Kyhse-Andersen J, Schmidt C, Nordin G, Andersson B, Nilsson-Ehle P, Lindström V, Grubb A
Dako A/S, Glostrup, Denmark.
Clin Chem. 1994 Oct;40(10):1921-6.
We describe a fully automated particle-enhanced turbidimetric assay for cystatin C in undiluted serum and EDTA-plasma. The throughput is 90 samples per hour and urgent samples can be analyzed in 7 min. The assay range (0.4-14.1 mg/L) covers the concentration range in health and disease. The within- and between-run imprecision is 0.9% and 2.2%, respectively. Analytical recovery of additions of recombinant cystatin C averaged 98%. Rheumatoid factors (< or = 323,000 IU/L), bilirubin (< or = 150 mumol/L), hemoglobin (< or = 1.2 g/L), and triglycerides (< or = 8.5 mmol/L) do not interfere in the assay. In view of the superior (by ROC analysis) diagnostic accuracy of serum concentrations of cystatin C for reduced glomerular filtration rate (GFR) in comparison with creatinine, cystatin C seems an attractive alternative to creatinine for estimation of GFR.

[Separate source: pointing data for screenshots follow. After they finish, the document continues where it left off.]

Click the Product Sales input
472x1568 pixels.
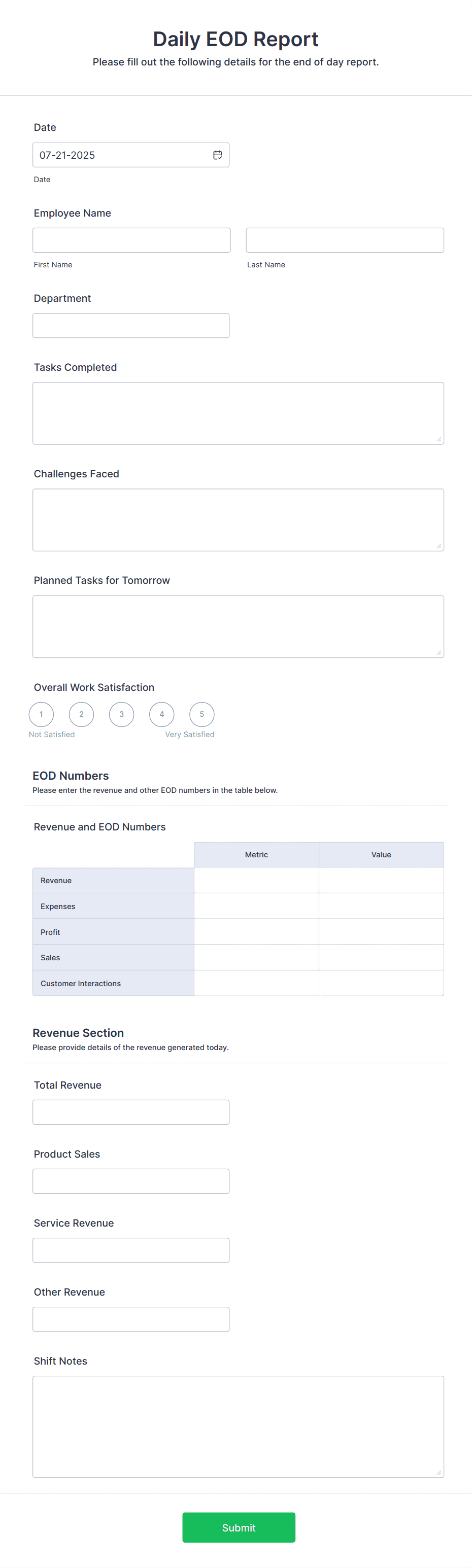point(131,1181)
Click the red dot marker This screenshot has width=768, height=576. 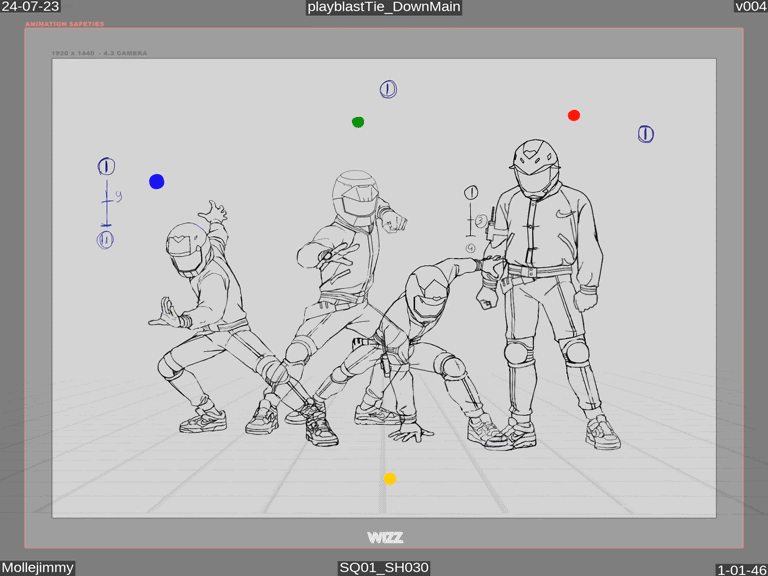[574, 116]
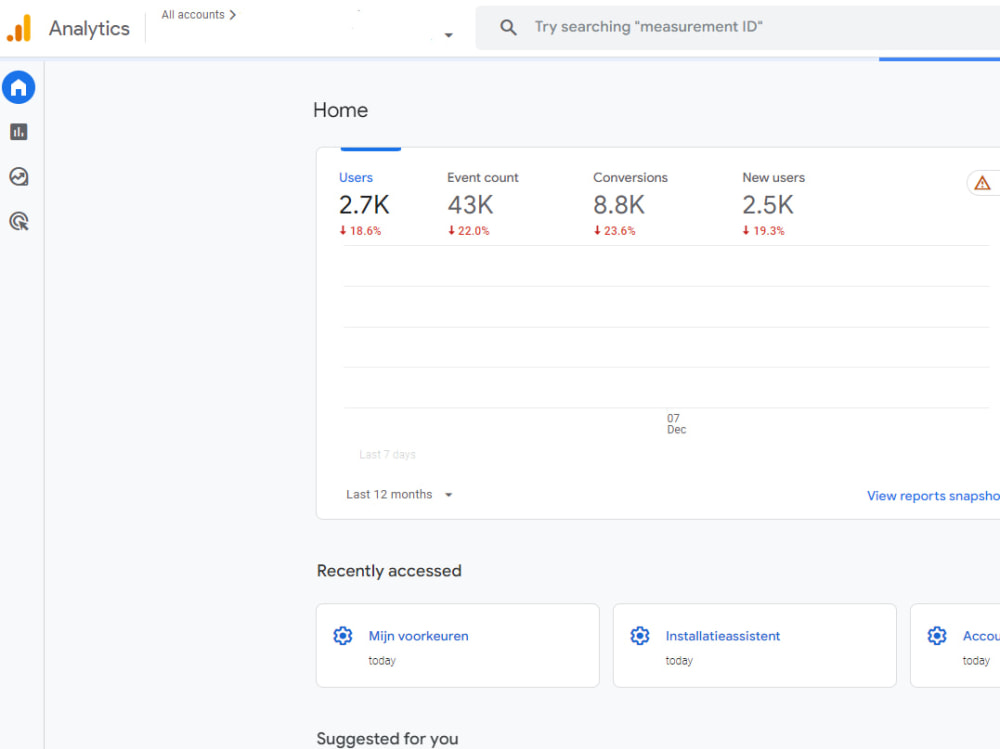This screenshot has height=749, width=1000.
Task: Select the Home icon in the sidebar
Action: coord(18,87)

我们描述了一种用于检测未稀释血清和乙二胺四乙酸血浆中胱抑素C的全自动颗粒增强比浊法。该方法的通量为每小时90个样本,紧急样本可在7分钟内完成分析。检测范围(0.4 - 14.1 mg/L)涵盖了健康和疾病状态下的浓度范围。批内和批间不精密度分别为0.9%和2.2%。重组胱抑素C添加物的分析回收率平均为98%。类风湿因子(≤323,000 IU/L)、胆红素(≤150 μmol/L)、血红蛋白(≤1.2 g/L)和甘油三酯(≤8.5 mmol/L)在该检测中无干扰。鉴于与肌酐相比,血清胱抑素C浓度对肾小球滤过率(GFR)降低具有更高的(通过ROC分析)诊断准确性,胱抑素C似乎是用于估计GFR的肌酐的一个有吸引力的替代物。